The boy’s blonde fringe framed a face without angles. His cheeks were like the lumps of dough that dot the bench at our local pizza joint. Their port-red tinge set off blue eyes that sparkled but had a weariness I’m more used to seeing in old people. The pair plateaued and Dad searched for his Myki smartcard. I noticed the boy’s waist rolling over his elasticated shorts, the blue fabric stretched taut by his outsized thighs.
Dad put his Myki away, then reached into a bag, pulled out a jumbo-sized purple Slurpee and passed it to the boy. The youngster put straw to lips, moved a few steps away, and surveyed the people milling on the platform. His cheeks worked eagerly to the backdrop of office garb and the morning rush. Soon his rhythmic drafts were as calm as those of a suckling infant. By my reckoning, he was five years old.
It’s in our hardwiring to close ranks when our young and vulnerable are threatened. And so the temptation is to fire a volley of accusations at this nutritionally negligent parent. But any who might feel the invective rising would find themselves in high-level company. In a 2005 Four Corners interview, then Howard government Health Minister Tony Abbott was asked what responsibility parents should take for childhood obesity. ‘No one is in charge of what goes into kids’ mouths except their parents. It is up to parents more than anyone to take this matter in hand’ was his answer.
Children’s waistlines have crossed new frontiers since Abbott’s assured reply. A quarter of Australia’s young now qualify as overweight or obese. They may be tomorrow’s cardiac flatliners. They risk diabetes and its related harbingers of early death, including high blood pressure, heart attack and stroke. Robert Lustig, endocrinologist, anti-sugar campaigner and perhaps first-ever speaker on fructose metabolism to have a lecture go viral on YouTube, echoes the fears of many health specialists in his 2013 book Fat Chance, where he warns that, ‘despite the increased availability of medical care, our children will be the first generation of Americans who will die earlier than their forebears’.

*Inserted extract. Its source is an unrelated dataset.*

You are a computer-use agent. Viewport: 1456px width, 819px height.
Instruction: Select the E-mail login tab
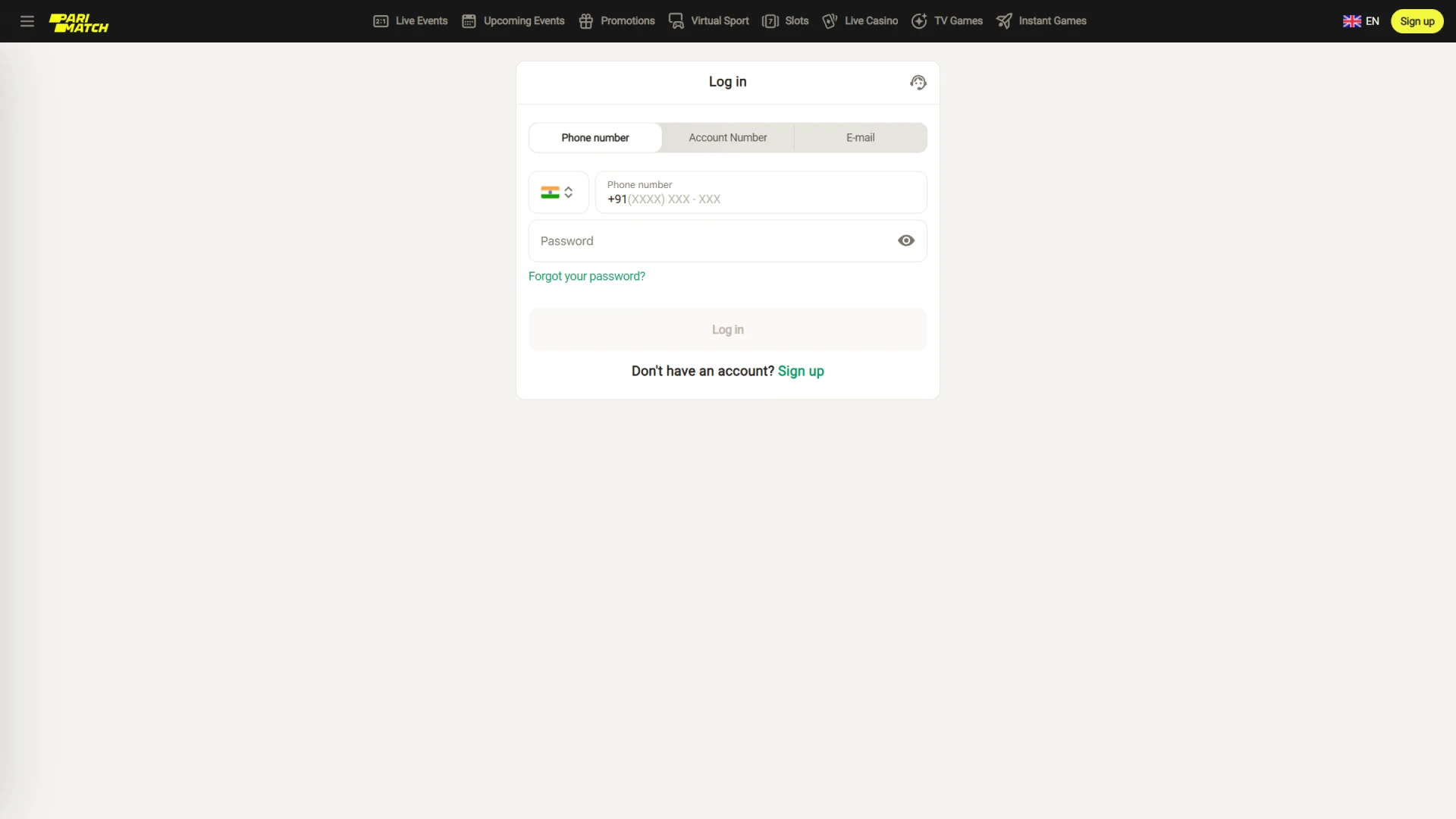pos(860,137)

A team led by Sydney University Professor Stephen Colagiuri has estimated the annual cost of adult obesity and overweight in Australia at over $56 billion. They accounted for the cost of hospitalisation, drugs, non-hospital medical care, supported accommodation and transport to hospitals. Then they added the expenses of lost productivity, early retirement, premature death and carers.
By any measure, obesity looms as an epic and expensive medical disaster. And as the Abbott government collects the invoices, one wonders how much longer it can afford to recite the libertarian mantra that ‘obesity is an issue of personal responsibility’. At some point the fiscal pragmatics must kick in. And this means looking with eyes wide open at the forces shaping parents’ food choices for their kids. The marketing of junk food to young people should be squarely in their sights.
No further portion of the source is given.